Western Australian Sport Horse Association Inc.

A registry for equines in Western Australia.

Sport Horse or sporthorse is a type of horse, rather than any particular breed. The term is usually applied to horses bred for equestrian sporting events of dressage, eventing, show jumping etc, but the precise definition varies. 
The Western Australian Sport Horse Association Inc. or WASHA, is a registry for any equine used for recreation and breeding in WA but doesn't have to have been breed in WA.
WASHS Breed Classes are judged generally as a working/performance horse regardless of breed, type, size etc.

The  main aims of WASHA Inc: 
To run an association based on integrity with realistic costs and a high standard.
To register equines with a basic standard of excellence regardless of breed type. height or colour. Initially they will be categorised into types: i.e  'General' will be split by height and weight, Plus Warmblood, Western, etc; categories will be set to suit that type of animal. The categories will be modified as the registry develops. Colour categories will also be set which will help identifying genetics of horse colours not well represented in WA i.e. Roan, Champagne, Taffy/silver.
To develop and maintain a website, online registry and judges list.
To promote and sponsor shows to develop an annual show series and run an annual final Champion of Champion event.
To offer affiliation to WA based breed and colour registries who register horses in WA only. The affiliation will include reduce membership and registration cost, recognition of their registry as well as classes at WASHA run shows.

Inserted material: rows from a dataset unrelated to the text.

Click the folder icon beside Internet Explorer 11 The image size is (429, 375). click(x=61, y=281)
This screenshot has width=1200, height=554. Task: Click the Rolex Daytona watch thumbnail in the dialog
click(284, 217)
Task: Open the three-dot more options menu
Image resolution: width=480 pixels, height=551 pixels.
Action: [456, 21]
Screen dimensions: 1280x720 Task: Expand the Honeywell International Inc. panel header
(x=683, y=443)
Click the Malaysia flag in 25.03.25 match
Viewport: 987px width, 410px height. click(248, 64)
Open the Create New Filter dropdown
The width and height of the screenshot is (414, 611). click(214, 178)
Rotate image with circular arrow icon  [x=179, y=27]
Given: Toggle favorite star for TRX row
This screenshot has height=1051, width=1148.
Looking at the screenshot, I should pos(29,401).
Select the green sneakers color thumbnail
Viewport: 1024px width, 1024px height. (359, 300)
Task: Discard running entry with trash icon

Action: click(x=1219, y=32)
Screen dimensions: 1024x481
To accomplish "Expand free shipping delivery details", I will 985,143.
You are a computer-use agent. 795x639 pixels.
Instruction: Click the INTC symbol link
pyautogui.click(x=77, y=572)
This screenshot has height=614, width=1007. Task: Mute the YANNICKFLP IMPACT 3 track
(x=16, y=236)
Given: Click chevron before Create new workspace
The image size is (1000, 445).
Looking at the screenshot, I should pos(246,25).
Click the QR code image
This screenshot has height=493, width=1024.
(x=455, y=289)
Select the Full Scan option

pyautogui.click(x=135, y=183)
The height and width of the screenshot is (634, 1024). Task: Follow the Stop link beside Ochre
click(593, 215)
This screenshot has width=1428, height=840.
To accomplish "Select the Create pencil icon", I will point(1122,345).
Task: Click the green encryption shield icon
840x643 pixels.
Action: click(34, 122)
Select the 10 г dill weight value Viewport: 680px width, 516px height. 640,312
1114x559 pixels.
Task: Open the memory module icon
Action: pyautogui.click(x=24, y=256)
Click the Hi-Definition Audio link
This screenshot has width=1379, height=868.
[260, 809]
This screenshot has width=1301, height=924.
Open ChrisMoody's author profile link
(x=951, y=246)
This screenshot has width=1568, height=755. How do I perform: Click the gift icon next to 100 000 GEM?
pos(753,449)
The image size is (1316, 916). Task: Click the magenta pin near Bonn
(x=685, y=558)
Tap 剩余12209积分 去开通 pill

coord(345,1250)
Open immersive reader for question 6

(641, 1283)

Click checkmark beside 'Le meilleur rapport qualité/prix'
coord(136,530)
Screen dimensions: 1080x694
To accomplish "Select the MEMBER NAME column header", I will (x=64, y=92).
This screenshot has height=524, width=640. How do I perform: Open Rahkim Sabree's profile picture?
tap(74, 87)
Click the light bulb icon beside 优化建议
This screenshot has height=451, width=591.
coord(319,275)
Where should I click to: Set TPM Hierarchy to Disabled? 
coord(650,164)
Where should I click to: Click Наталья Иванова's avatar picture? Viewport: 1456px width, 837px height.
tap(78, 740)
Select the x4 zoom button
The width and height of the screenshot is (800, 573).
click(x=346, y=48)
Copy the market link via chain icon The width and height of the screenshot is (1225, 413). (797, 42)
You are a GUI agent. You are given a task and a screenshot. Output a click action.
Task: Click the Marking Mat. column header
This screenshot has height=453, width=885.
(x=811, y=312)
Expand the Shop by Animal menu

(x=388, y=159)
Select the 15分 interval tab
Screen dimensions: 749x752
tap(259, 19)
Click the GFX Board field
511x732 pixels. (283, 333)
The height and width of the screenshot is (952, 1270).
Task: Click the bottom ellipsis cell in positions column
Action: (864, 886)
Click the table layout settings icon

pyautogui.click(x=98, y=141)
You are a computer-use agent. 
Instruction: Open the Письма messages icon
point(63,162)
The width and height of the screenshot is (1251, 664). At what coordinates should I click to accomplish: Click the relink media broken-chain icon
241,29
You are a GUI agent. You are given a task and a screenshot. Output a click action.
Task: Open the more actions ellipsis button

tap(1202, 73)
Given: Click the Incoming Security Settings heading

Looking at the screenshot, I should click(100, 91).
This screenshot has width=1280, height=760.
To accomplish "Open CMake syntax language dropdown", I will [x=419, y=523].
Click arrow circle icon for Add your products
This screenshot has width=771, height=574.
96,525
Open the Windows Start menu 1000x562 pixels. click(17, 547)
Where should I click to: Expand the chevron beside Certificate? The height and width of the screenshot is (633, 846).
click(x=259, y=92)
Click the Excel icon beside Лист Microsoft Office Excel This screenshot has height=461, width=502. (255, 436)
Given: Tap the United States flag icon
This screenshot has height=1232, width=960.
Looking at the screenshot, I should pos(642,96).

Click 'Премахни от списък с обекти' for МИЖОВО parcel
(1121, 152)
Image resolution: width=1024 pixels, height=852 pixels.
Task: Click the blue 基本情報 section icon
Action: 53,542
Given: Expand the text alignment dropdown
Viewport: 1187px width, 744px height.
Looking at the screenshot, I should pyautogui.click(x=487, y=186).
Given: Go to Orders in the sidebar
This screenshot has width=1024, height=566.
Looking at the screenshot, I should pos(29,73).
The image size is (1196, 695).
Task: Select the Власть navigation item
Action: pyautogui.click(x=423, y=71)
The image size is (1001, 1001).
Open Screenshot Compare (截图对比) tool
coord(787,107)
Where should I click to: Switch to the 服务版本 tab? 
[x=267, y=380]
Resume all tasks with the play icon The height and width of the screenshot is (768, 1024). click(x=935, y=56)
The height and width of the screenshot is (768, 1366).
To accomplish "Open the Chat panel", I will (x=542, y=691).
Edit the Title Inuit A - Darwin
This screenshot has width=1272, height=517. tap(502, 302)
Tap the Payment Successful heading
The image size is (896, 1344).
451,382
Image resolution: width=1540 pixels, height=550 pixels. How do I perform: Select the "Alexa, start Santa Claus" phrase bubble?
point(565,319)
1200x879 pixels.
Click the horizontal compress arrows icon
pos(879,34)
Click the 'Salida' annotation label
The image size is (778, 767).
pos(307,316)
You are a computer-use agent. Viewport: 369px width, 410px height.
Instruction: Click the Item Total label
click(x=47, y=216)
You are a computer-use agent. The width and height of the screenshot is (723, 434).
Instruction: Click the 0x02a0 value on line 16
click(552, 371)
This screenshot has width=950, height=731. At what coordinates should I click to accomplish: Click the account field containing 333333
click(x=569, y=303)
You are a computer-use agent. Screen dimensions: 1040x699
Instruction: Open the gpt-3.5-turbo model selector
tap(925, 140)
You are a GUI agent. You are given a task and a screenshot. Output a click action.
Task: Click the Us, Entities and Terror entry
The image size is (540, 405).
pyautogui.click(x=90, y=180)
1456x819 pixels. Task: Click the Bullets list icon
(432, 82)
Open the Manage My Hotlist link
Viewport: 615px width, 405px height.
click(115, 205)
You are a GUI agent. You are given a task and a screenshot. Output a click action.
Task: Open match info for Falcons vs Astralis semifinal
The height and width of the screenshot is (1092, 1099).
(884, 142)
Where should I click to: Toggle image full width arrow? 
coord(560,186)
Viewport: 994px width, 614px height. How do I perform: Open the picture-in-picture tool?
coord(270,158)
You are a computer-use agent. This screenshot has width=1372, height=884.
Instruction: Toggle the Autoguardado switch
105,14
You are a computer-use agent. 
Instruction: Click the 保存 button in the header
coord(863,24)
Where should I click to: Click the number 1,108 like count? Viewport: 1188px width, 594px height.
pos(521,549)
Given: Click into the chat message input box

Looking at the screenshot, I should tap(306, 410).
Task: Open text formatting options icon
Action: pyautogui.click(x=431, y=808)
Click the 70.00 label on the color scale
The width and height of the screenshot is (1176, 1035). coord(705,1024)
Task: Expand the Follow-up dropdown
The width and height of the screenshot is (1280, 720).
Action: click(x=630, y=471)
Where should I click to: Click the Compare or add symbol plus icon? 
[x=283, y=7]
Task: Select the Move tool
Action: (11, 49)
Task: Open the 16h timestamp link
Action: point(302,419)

Incentives behind WASHA Inc.:
Western Australia is one of the most isolated equine breeding precincts in the world and our isolation although detrimental at times also provides also a high degree of protection. 
WA's hot dry climate can affects the northern hemisphere breeds in the way they evolve, which in time is considered contrary to the breed type.
Many outstanding animals are ignored because of their part registrations but they stand alone in open competition. Quality animals are lost to the breeding industry for many reasons but often because of mounting costs.  West Australians should be able to breed the type of horse they like which suits their purpose without being bound to registries that do not represent us or support the State.
A main aim is to stem the constant monetary drain from WA for multiple memberships and registrations and put that toward the purpose it should be intended "The Western Australian Horse Breeding Industry".